There were 253 households, of which 31.2% had children under the age of 18 living with them, 49.4% were married couples living together, 14.6% had a female householder with no husband present, 5.1% had a male householder with no wife present, and 30.8% were non-families. 25.7% of all households were made up of individuals, and 10.3% had someone living alone who was 65 years of age or older. The average household size was 2.43 and the average family size was 2.93.

The median age in the town was 39.5 years. 22.3% of residents were under the age of 18; 10.8% were between the ages of 18 and 24; 24.6% were from 25 to 44; 28% were from 45 to 64; and 14.3% were 65 years of age or older. The gender makeup of the town was 50.5% male and 49.5% female.

===2000 census===
As of the census of 2000, there were 519 people, 216 households, and 150 families living in the town. The population density was 415.6 PD/sqmi. There were 289 housing units at an average density of 231.4 /sqmi.

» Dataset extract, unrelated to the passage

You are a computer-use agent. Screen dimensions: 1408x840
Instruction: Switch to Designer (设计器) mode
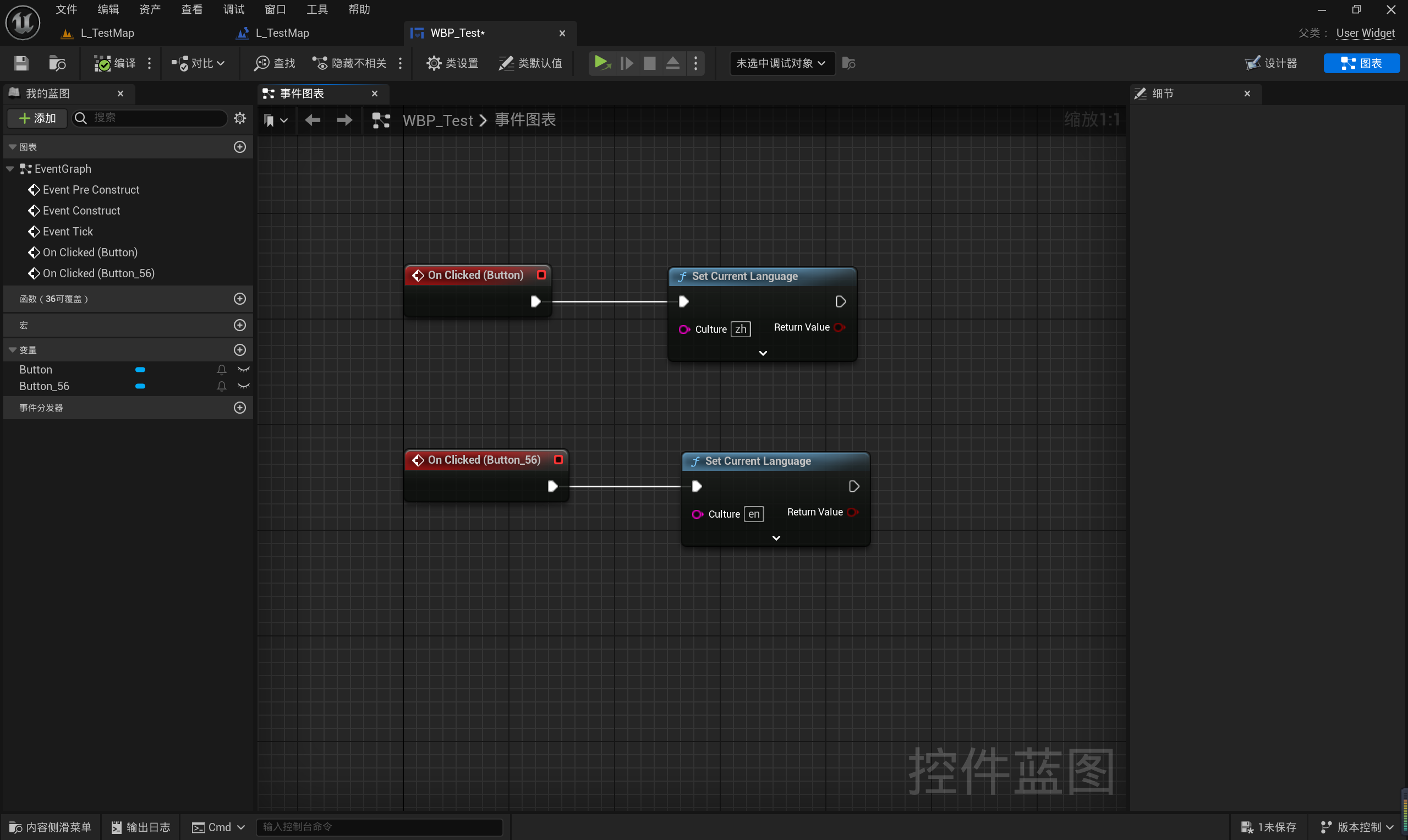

The racial makeup of the town was 98.84% White, 0.58% Native American, 0.19% Pacific Islander, and 0.39% from two or more races.

There were 216 households, out of which 31.5% had children under the age of 18 living with them, 52.8% were married couples living together, 11.1% had a female householder with no husband present, and 30.1% were non-families. 26.9% of all households were made up of individuals, and 11.6% had someone living alone who was 65 years of age or older. The average household size was 2.40 and the average family size was 2.93.

In the town, the population was spread out, with 24.1% under the age of 18, 6.7% from 18 to 24, 30.3% from 25 to 44, 25.4% from 45 to 64, and 13.5% who were 65 years of age or older. The median age was 38 years. For every 100 females, there were 97.3 males. For every 100 females age 18 and over, there were 95.0 males.

The median income for a household in the town was $24,219, and the median income for a family was $31,528. Males had a median income of $25,469 versus $16,406 for females. The per capita income for the town was $11,661. About 14.3% of families and 16.9% of the population were below the poverty line, including 24.8% of those under age 18 and 12.0% of those age 65 or over.